Correct, the item on the right failed. I verified the power supply is still good and putting out the advertised voltage.

But the broadband adapter has one coax port, power and one network port.

The new part has coax in and out and network, no place for power. The old one connected to the SWM ODU "TO IRD" port. I guess I can try connecting either end to that port on the SWM ODU and the network but I don't thing this thing will even power up. It looks like it's supposed to be connected between the LNB and receiver and somehow receive power from one of those. I don't think I can even get this thing to power on.


----------



## peds48 (Jan 11, 2008)

dplarson said:


> Correct, the item on the right failed. I verified the power supply is still good and putting out the advertised voltage.
> 
> But the broadband adapter has one coax port, power and one network port.
> 
> The new part has coax in and out and network, no place for power. The old one connected to the SWM ODU "TO IRD" port. I guess I can try connecting either end to that port on the SWM ODU and the network but I don't thing this thing will even power up.
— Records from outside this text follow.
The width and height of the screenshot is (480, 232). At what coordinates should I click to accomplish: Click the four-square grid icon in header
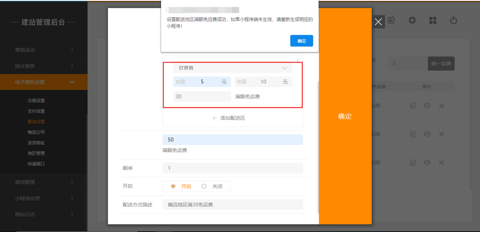click(433, 20)
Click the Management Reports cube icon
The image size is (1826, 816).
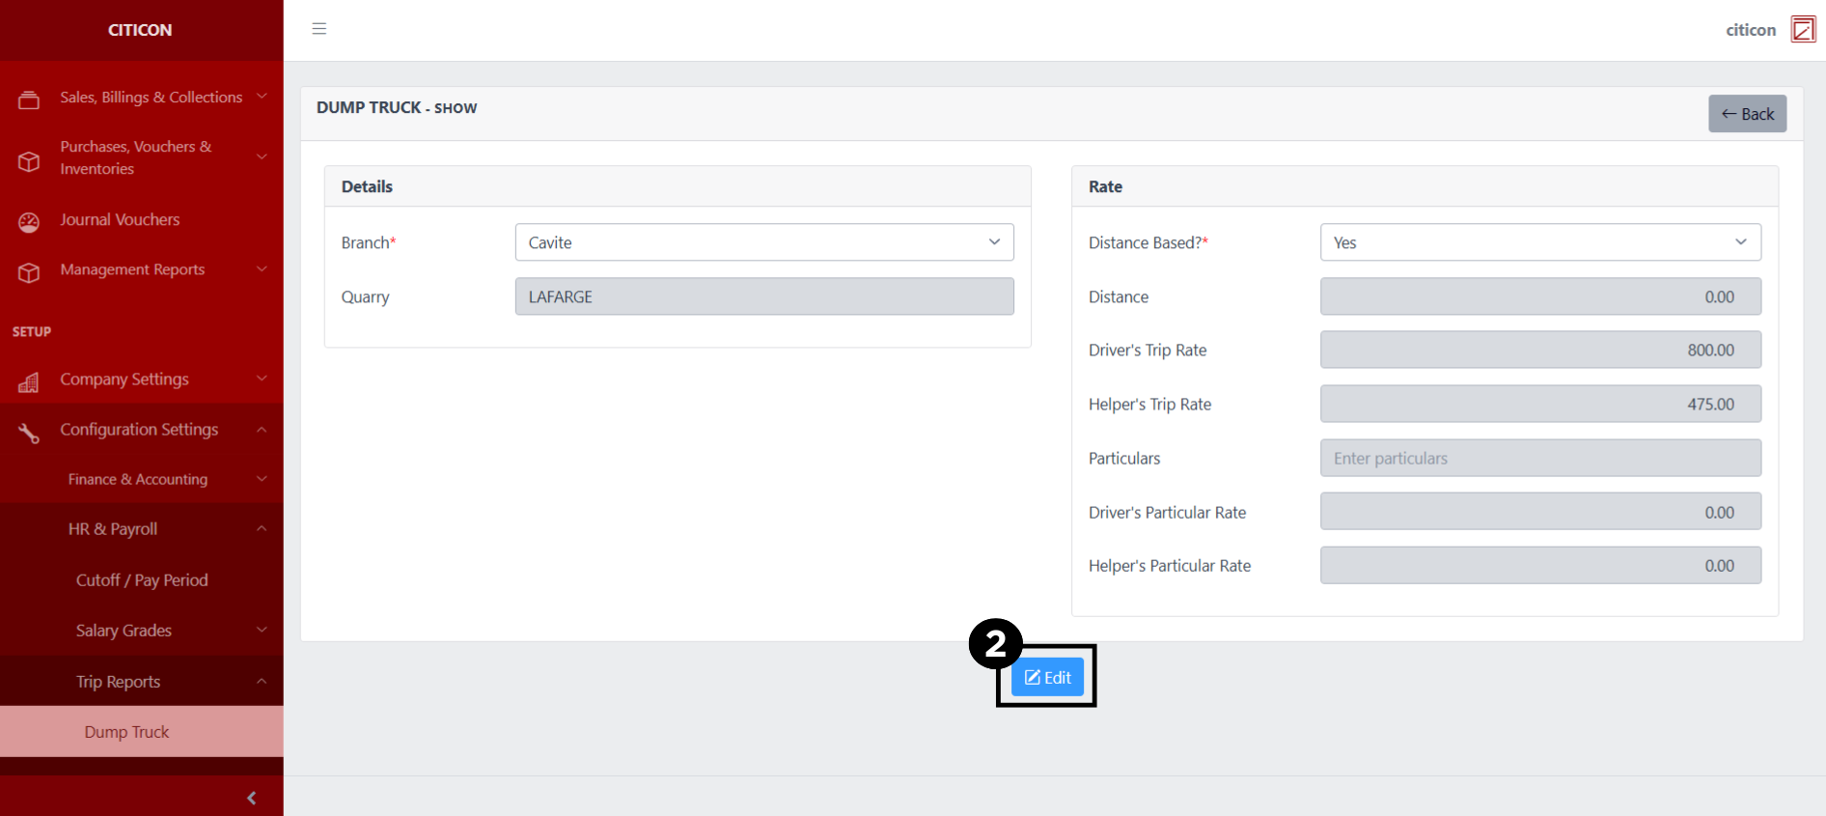pos(29,272)
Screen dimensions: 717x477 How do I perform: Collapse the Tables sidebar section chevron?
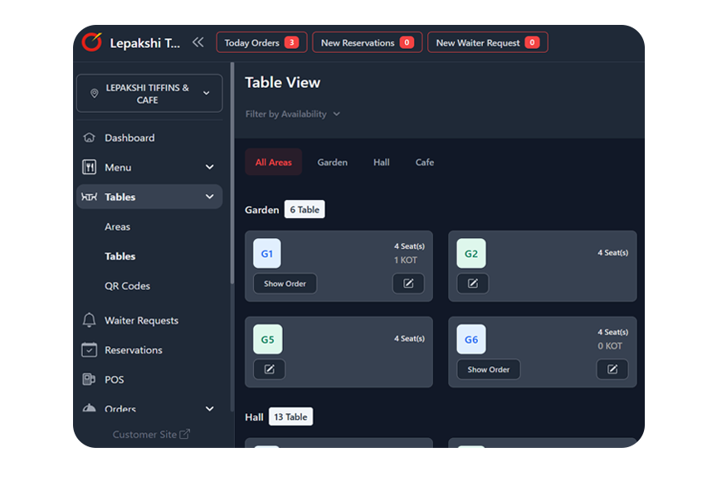[209, 197]

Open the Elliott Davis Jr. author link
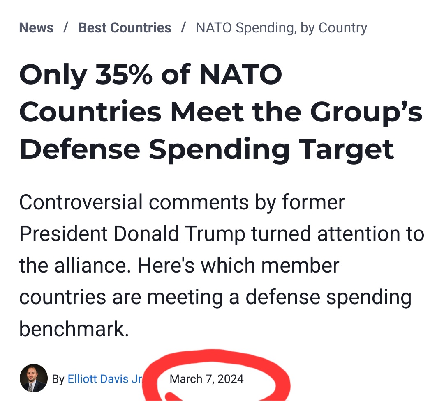pyautogui.click(x=105, y=379)
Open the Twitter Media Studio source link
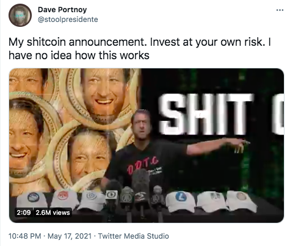Screen dimensions: 290x246 133,236
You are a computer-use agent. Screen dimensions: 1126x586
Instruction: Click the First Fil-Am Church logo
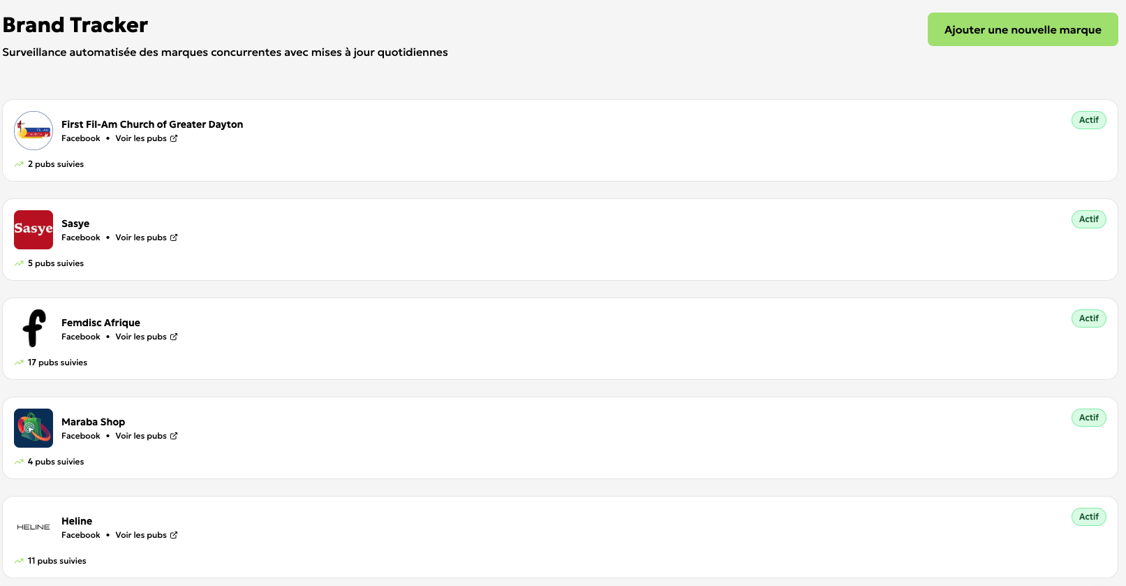(34, 131)
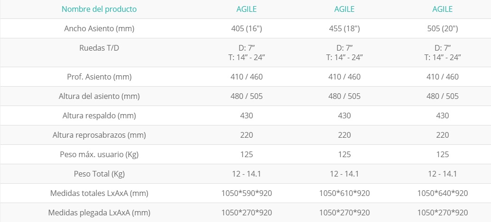Click the 'Peso máx. usuario (Kg)' label
Image resolution: width=491 pixels, height=222 pixels.
pos(99,154)
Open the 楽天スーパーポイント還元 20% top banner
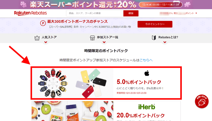The width and height of the screenshot is (212, 121). pyautogui.click(x=106, y=4)
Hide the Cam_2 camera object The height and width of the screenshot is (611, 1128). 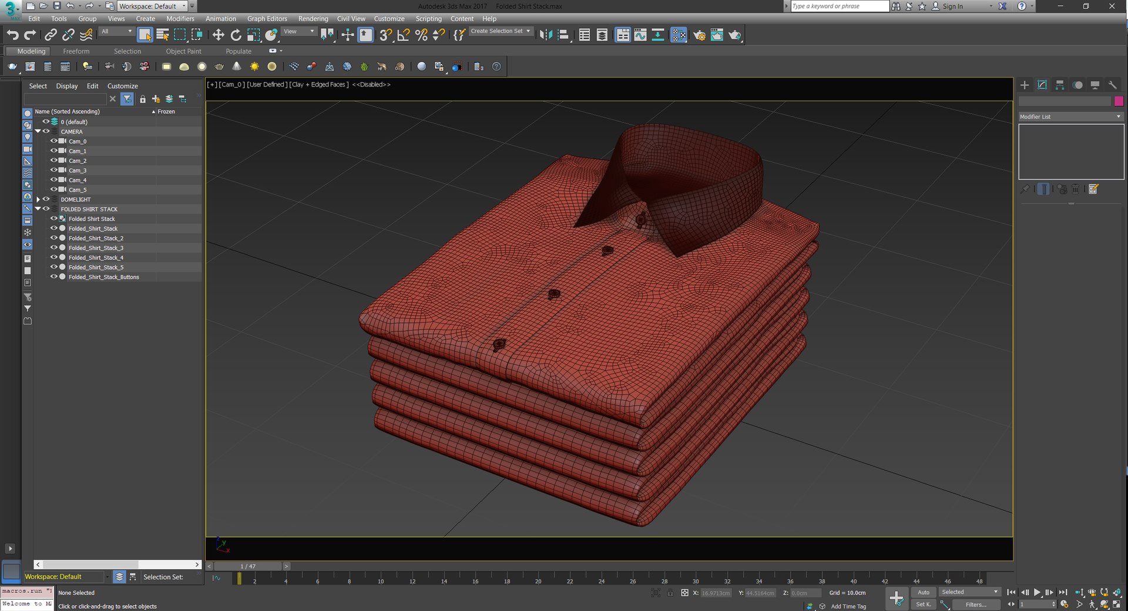click(53, 161)
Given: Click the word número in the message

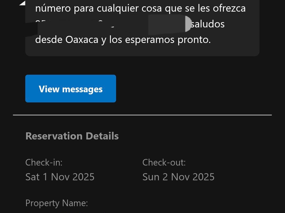Looking at the screenshot, I should tap(53, 8).
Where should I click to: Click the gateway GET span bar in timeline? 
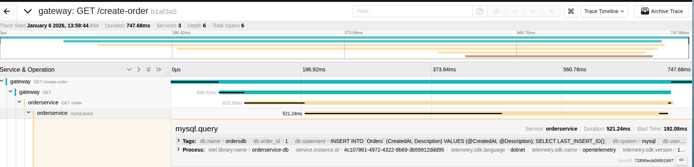[x=445, y=92]
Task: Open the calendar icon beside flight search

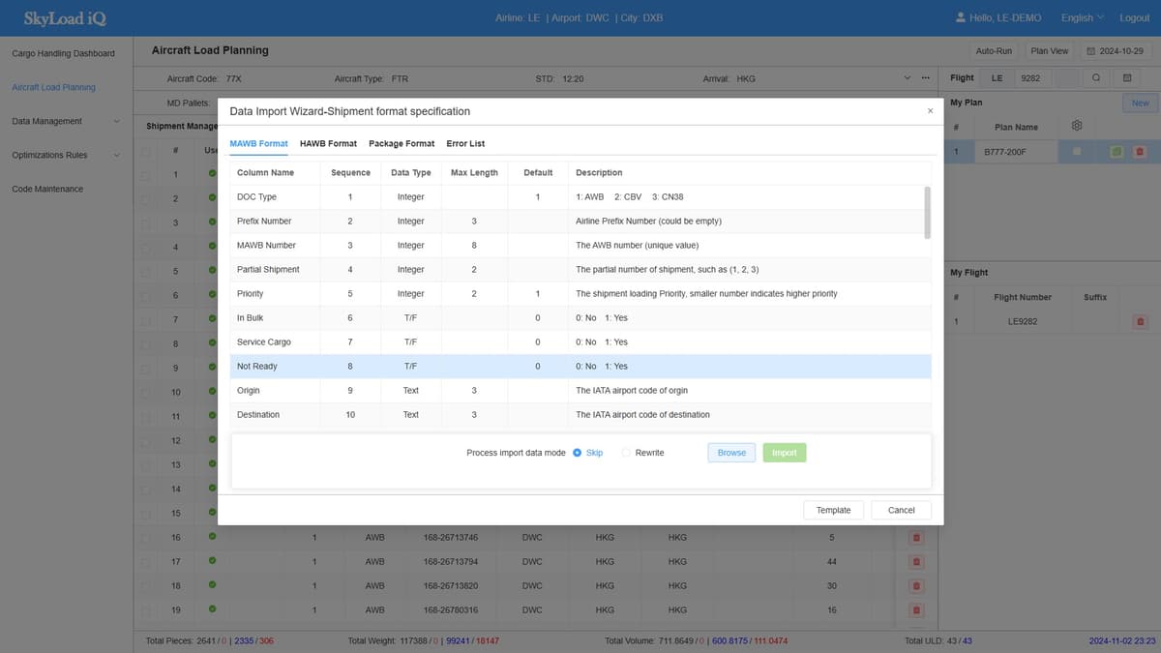Action: pyautogui.click(x=1126, y=77)
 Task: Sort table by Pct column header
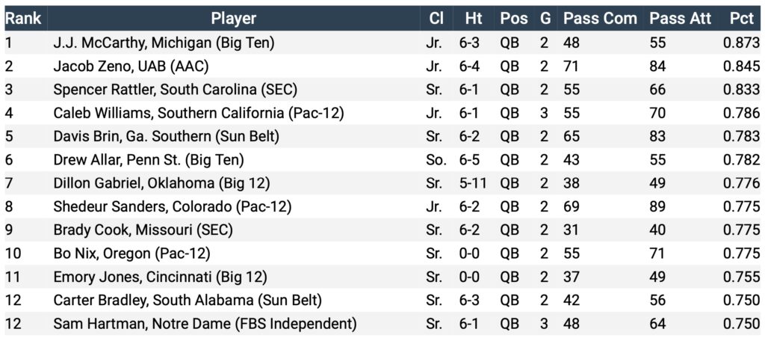click(742, 19)
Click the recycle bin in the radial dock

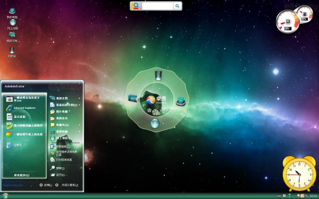click(158, 75)
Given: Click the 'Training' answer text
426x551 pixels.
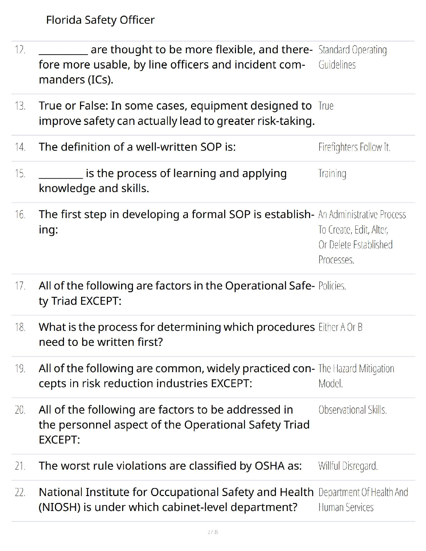Looking at the screenshot, I should pos(332,173).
It looks like it's supposed to be connected between the LNB and receiver and somehow receive power from one of those. I don't think I can even get this thing to power on.


You are missing the power supply for the new connected home adapter.

http://www.solidsignal.com/pview.asp?p=dcapr0-01&d=directv-cinema-connection-kit-w%2f-power-supply-(deca2pr)&sku=700112818769


----------



## dplarson (Jul 17, 2015)

I didn't see a port to connect a power supply but I'll check it again. I guess I still don't understand, my last device had one coax port, the new has two. Which one do I connect to the one connection that the old one connected to?


----------



## peds48 (Jan 11, 2008)

Throw the old power supply away. Is useless now. Once you get the new power supply you will realize that it has it won brick and adapter to connect the brick to the DECA. See picture on link


----------



## Bill Broderick (Aug 25, 2006)

dplarson said:


> I didn't see a port to connect a power supply but I'll check it again. I guess I still don't understand, my last device had one coax port, the new has two. Which one do I connect to the one connection that the old one connected to?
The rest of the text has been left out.